Leon Fraser (born November 27, 1889 in Boston, April 8, 1945) was an American manager.
Fraser graduated from Columbia University and from Colgate University Law School. He worked as a reporter for New York World until he was admitted to the bar in 1914. He enlisted in the US Army and fought in WW1 leaving with the rank of officer. From 1922 to 1924 he practiced international law in Paris. He was a consultant for the Dawes Plan and from 1924 to 1927 was the Paris representative for reparations payments.
In 1930 he became president of the newly established Bank for International Settlements. In 1937 he became president of the First National Bank of New York. He also held senior positions with General Electric, US Steel and the Federal Reserve Bank of New York. In the courtyard of his Granville home, Fraser shot himself in the head. His farewell letter pointed to depression.
Ivar Kreuger (2 March 1880 – 12 March 1932) was a Swedish civil engineer, financier, entrepreneur and industrialist. In 1908, he co-founded the construction company Kreuger & Toll Byggnads AB, which specialized in new building techniques. By aggressive investments and innovative financial instruments, he built a global match and financial empire. He ultimately controlled between two thirds and three quarters of worldwide match production, becoming known as the “Match King”.
Kreuger’s financial empire collapsed during the Great Depression. A subsequent audit of his more than 400 companies concluded that “The manipulations were so childish that anyone with, but a rudimentary knowledge of bookkeeping could see the books were falsified.” In March 1932, he was found dead in the bedroom of his flat in Paris. The police concluded that he had committed suicide although his family believed he had been murdered.
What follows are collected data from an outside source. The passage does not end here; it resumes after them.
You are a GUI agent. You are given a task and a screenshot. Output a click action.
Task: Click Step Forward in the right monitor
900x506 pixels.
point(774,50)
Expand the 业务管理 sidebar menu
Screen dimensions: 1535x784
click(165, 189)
Albert Bacon Fall (November 26, 1861 – November 30, 1944) was a United States Senator from New Mexico and the Secretary of the Interior under President Warren G. Harding, infamous for his involvement in the Teapot Dome scandal. Fall was appointed to the position of Secretary of the Interior by President Warren G. Harding in March 1921. Soon after his appointment, Harding convinced Edwin Denby, the Secretary of the Navy, that Fall’s department should take over responsibility for the Naval Reserves including the Teapot Dome Naval Reserve in Wyoming.
In April 1922 Wall Street Journal reported that Secretary Fall had issued oil drilling permits within the Teapot Dome Naval Reserve in Wyoming to two of his friends, oilmen Harry F. Sinclair (Mammoth Oil Corporation) and Edward L. Doheny (Pan-American Petroleum and Transport Company) after receiving a bribe of $385,000.
Fall was found guilty of conspiracy and bribery and was jailed for one year as a result—the first former cabinet officer sentenced to prison as a result of misconduct in office.